**Exercise details**
Copy nothing but the lines below, from the one with "This screenshot has height=376, width=697." through the one with "Task: Add a new source with the plus icon", exactly as written; no pictures should appear.

[Data extracted from a collection]
"""
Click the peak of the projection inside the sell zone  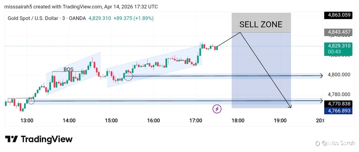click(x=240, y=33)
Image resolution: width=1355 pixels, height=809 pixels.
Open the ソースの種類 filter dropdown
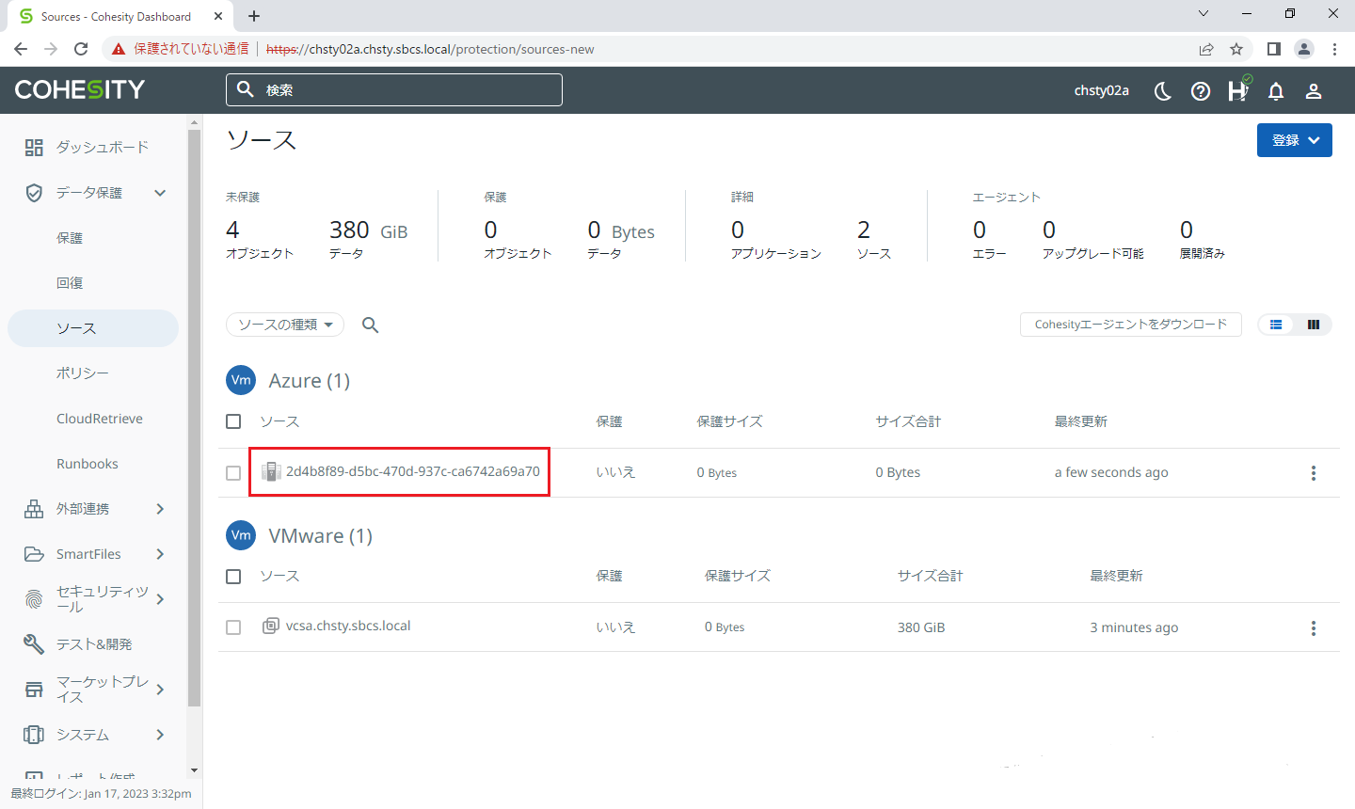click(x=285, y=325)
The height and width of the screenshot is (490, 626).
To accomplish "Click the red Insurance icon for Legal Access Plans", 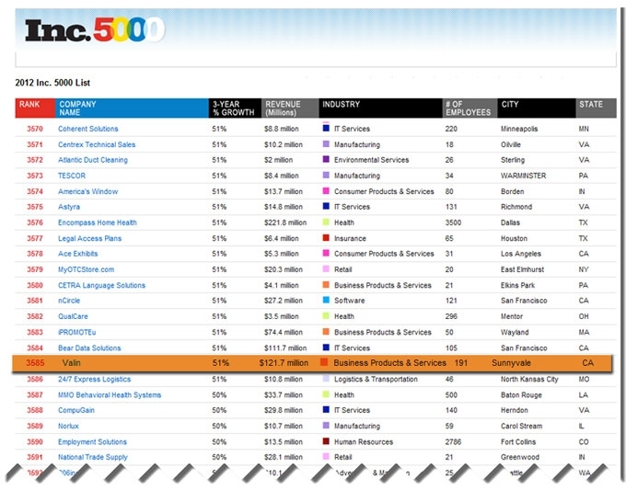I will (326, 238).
"""
"""
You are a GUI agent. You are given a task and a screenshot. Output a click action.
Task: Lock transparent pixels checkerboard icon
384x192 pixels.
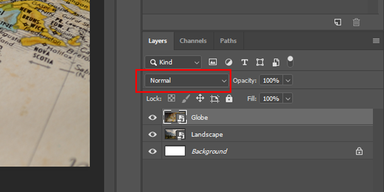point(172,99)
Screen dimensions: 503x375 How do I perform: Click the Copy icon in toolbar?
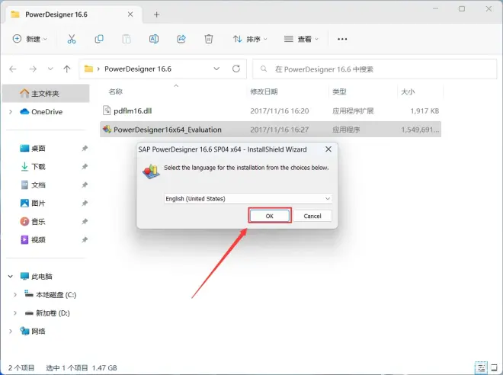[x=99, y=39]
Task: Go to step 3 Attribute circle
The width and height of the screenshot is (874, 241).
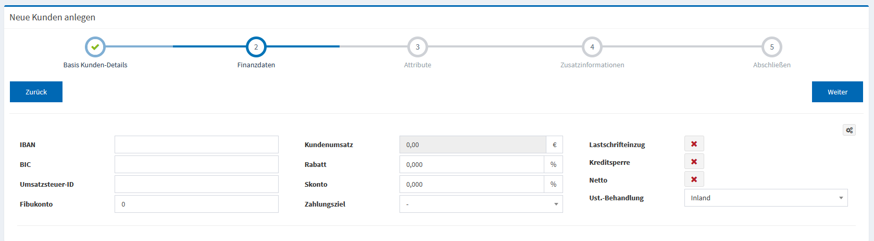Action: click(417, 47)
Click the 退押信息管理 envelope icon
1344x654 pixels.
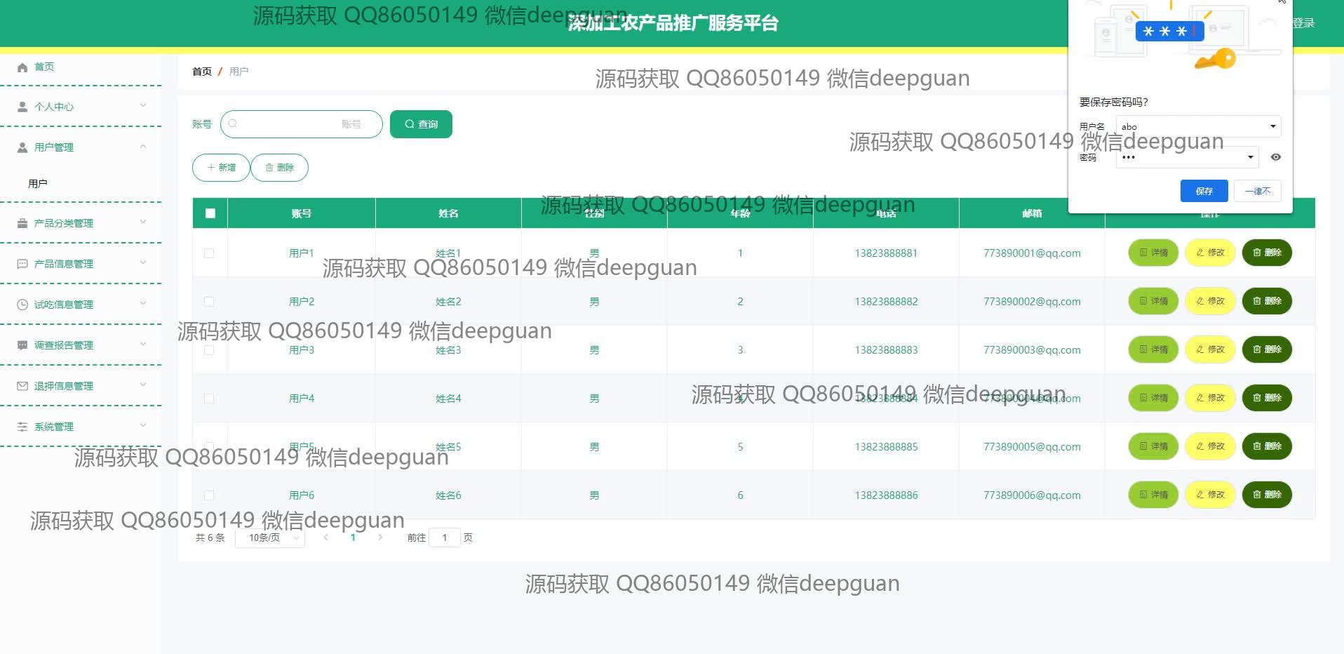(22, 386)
"""
"""
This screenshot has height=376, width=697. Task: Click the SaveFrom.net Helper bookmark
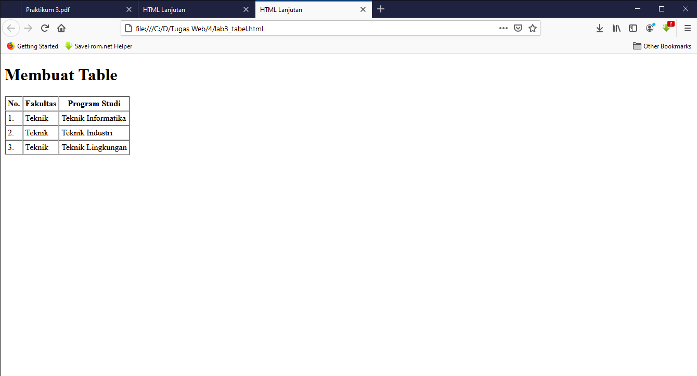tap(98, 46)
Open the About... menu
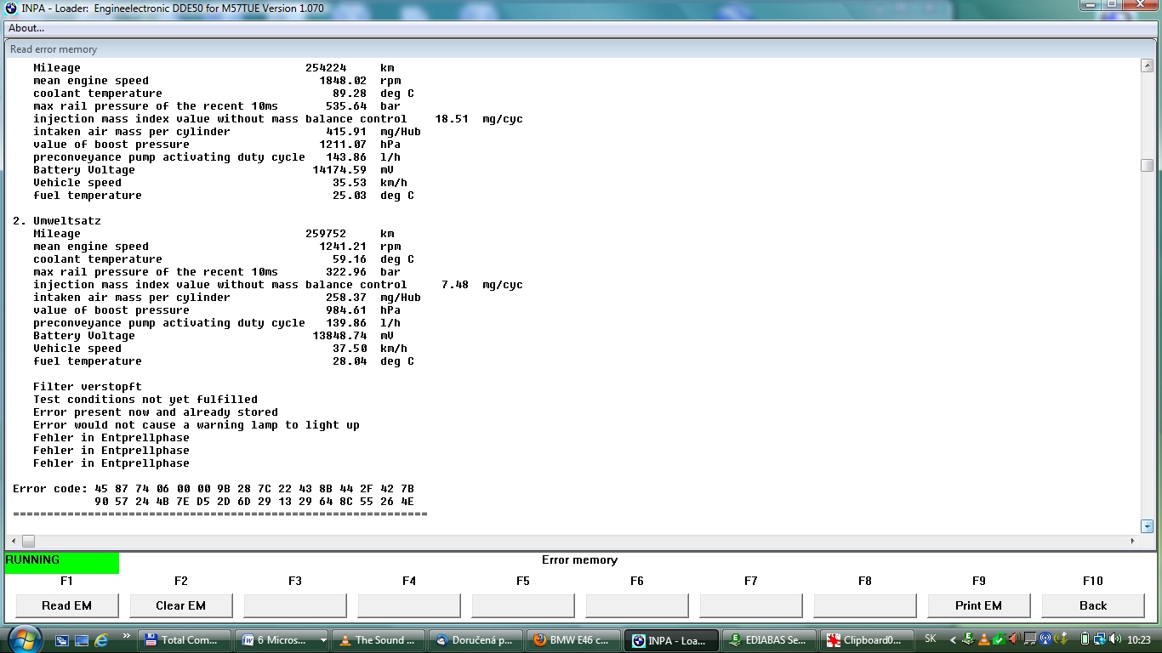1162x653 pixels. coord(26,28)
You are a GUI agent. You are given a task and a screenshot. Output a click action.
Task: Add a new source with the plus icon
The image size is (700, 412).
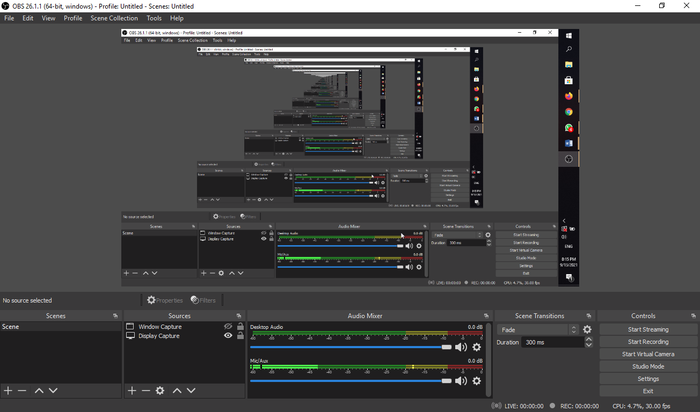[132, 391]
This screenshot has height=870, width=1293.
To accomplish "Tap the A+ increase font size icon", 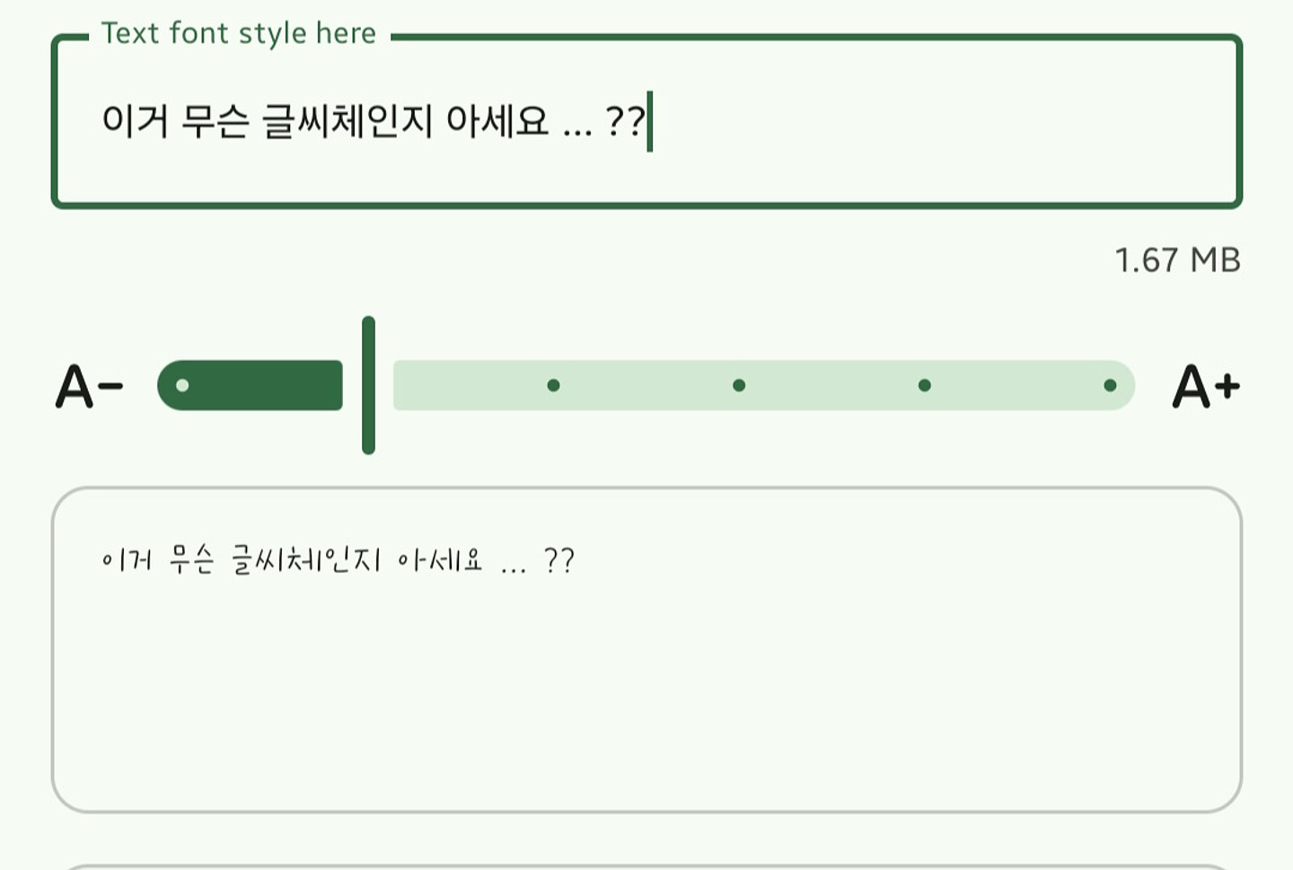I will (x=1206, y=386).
"""
**Final answer**
This screenshot has height=376, width=697. Task: Click the SaveFrom.net Helper bookmark
tap(98, 46)
Open the About... menu
1162x653 pixels. coord(26,28)
You are a GUI agent. You are given a task and a screenshot. Output a click action.
Task: Add a new source with the plus icon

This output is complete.